[start]

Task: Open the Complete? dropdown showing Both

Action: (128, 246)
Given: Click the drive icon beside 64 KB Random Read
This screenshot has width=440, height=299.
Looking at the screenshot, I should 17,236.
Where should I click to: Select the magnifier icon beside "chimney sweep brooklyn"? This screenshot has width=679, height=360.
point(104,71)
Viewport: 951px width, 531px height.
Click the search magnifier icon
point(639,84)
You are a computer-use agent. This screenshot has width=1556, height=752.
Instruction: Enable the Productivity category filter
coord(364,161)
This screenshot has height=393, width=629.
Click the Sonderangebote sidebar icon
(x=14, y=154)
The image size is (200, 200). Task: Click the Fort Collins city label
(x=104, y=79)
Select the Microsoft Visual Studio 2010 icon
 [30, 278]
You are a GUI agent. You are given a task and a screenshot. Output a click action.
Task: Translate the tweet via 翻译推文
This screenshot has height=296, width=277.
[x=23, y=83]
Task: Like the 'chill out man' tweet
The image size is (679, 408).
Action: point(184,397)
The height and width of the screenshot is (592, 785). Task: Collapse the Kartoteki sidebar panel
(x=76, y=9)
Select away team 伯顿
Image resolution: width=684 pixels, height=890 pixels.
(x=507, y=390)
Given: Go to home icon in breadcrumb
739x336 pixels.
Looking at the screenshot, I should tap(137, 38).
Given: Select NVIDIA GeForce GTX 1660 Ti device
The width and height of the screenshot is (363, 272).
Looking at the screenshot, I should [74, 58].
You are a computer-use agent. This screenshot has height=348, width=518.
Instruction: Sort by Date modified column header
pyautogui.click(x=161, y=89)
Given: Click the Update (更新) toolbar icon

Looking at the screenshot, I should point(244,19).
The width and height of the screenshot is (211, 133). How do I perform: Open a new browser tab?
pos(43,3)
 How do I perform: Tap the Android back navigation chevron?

[end]

OBJECTIVE :: Quote all of the items above verbatim, line for line, without changing anything.

EXPECTED ANSWER ::
Task: Open the Complete? dropdown showing Both

Action: (128, 246)
Given: Click the drive icon beside 64 KB Random Read
This screenshot has width=440, height=299.
Looking at the screenshot, I should 17,236.
Where should I click to: Select the magnifier icon beside "chimney sweep brooklyn"? This screenshot has width=679, height=360.
point(104,71)
Viewport: 951px width, 531px height.
Click the search magnifier icon
point(639,84)
You are a computer-use agent. This screenshot has width=1556, height=752.
Instruction: Enable the Productivity category filter
coord(364,161)
This screenshot has height=393, width=629.
Click the Sonderangebote sidebar icon
(x=14, y=154)
The image size is (200, 200). Task: Click the Fort Collins city label
(x=104, y=79)
Select the Microsoft Visual Studio 2010 icon
 [30, 278]
You are a GUI agent. You are given a task and a screenshot. Output a click action.
Task: Translate the tweet via 翻译推文
This screenshot has height=296, width=277.
[x=23, y=83]
Task: Like the 'chill out man' tweet
The image size is (679, 408).
Action: point(184,397)
The height and width of the screenshot is (592, 785). Task: Collapse the Kartoteki sidebar panel
(x=76, y=9)
Select away team 伯顿
Image resolution: width=684 pixels, height=890 pixels.
(x=507, y=390)
Given: Go to home icon in breadcrumb
739x336 pixels.
Looking at the screenshot, I should tap(137, 38).
Given: Select NVIDIA GeForce GTX 1660 Ti device
The width and height of the screenshot is (363, 272).
Looking at the screenshot, I should [74, 58].
You are a computer-use agent. This screenshot has height=348, width=518.
Instruction: Sort by Date modified column header
pyautogui.click(x=161, y=89)
Given: Click the Update (更新) toolbar icon

Looking at the screenshot, I should point(244,19).
The width and height of the screenshot is (211, 133). How do I perform: Open a new browser tab?
pos(43,3)
 How do I perform: Tap the Android back navigation chevron?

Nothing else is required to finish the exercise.